Metaverse (ilustrasi)

Oleh : Wildan Wahid Hasim*

REPUBLIKA.CO.ID, Dunia internet digemparkan dengan pernyataan Mark Zuckerberg. Ia mengatakan bahwa di masa depan manusia tidak lagi berkomunikasi secara tradisional. Disebut tradisional karena mengacu kepada pertemuan yang terjadi antarsesama manusia tersebut. 

Pernyataan ini sontak mengejutkan dunia karena banyak masyarakat bingung dengan konsep atau ide yang digagas oleh pemilik Facebook tersebut. Pada dasarnya konsep yang ingin dikembangkan oleh Mark yakni pembuatan ruang virtual. 

Ruang ini terdapat sebuah avatar yang berasal dari pengguna media sosial.

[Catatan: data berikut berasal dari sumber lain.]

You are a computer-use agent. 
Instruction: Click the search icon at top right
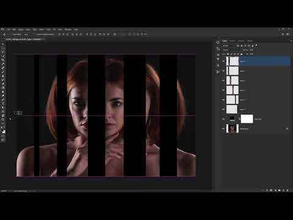(x=283, y=34)
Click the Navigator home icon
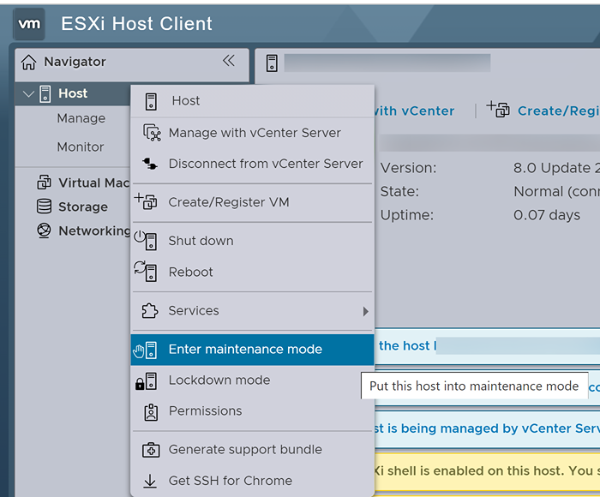600x497 pixels. pos(29,62)

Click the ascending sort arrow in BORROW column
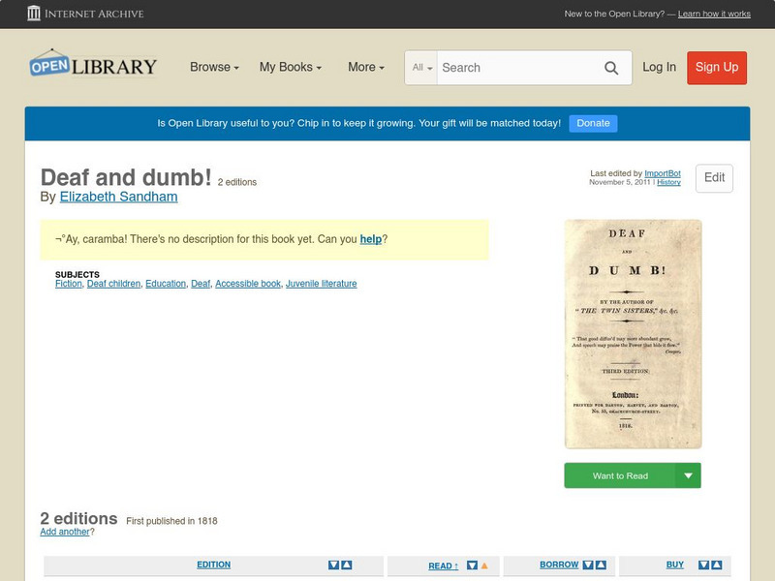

Ruang tersebut diberi nama metaverse. Meskipun sebenarnya metaverse bukanlah ide baru. Sudah banyak para sejarawan memprediksi akan lahirnya tatanan dunia baru tentunya yang berkaitan dengan kemajuan teknologi. Jika kita kritis dalam melihat masa depan banyak kemungkinan yang akan terjadi ketika metaverse berhasil diciptakan dan mempunyai pengguna di seantero dunia. 

Sebenarnya orang pertama yang memiliki gagasan atau mencetuskan nama metaverse adalah Neal Stephenson. Ia menyebutkan istilah metaverse di dalam novel karangannya pada tahun 1992 yang berjudul Snow Crash. Istilah ini tidak memiliki definisi yang bisa diterima secara universal. Anggap saja metaverse adalah internet yang diberikan dalam bentuk 3D. 

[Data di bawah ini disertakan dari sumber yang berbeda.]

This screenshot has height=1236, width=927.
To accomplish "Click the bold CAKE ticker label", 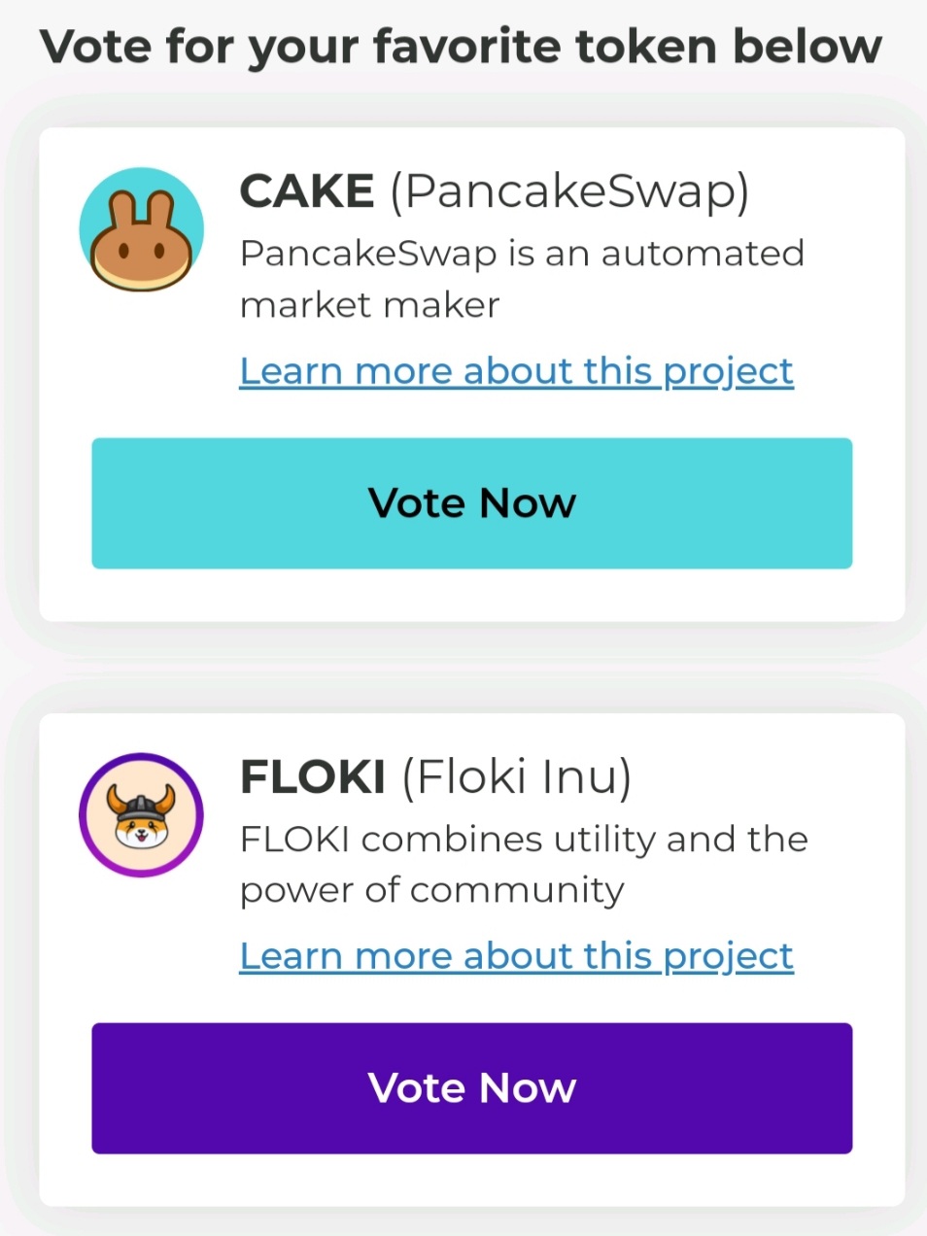I will (x=306, y=191).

Zuckerberg menggambarkan metaverse sebagai lingkungan virtual yang bisa kita masuki, alih-alih hanya melihat layar. Jika dipersingkat, ini adalah dunia komunitas virtual tanpa akhir yang saling terhubung. Di mana, orang-orang dapat bekerja, bertemu, bermain dengan menggunakan headset realitas virtual, kacamata augmented reality, aplikasi smartphone, dan atau perangkat lainnya. 

Di sini dapat diketahui bahwa sebenarnya ide mengenai metaverse tidak lain adalah untuk pengembangan komoditas bisnis digital. Perusahaan seperti Facebook tidak ingin kehilangan penggunanya sehingga mereka berusaha untuk menghadirkan ruang komunikasi baru yang lebih efektif dan efisien. 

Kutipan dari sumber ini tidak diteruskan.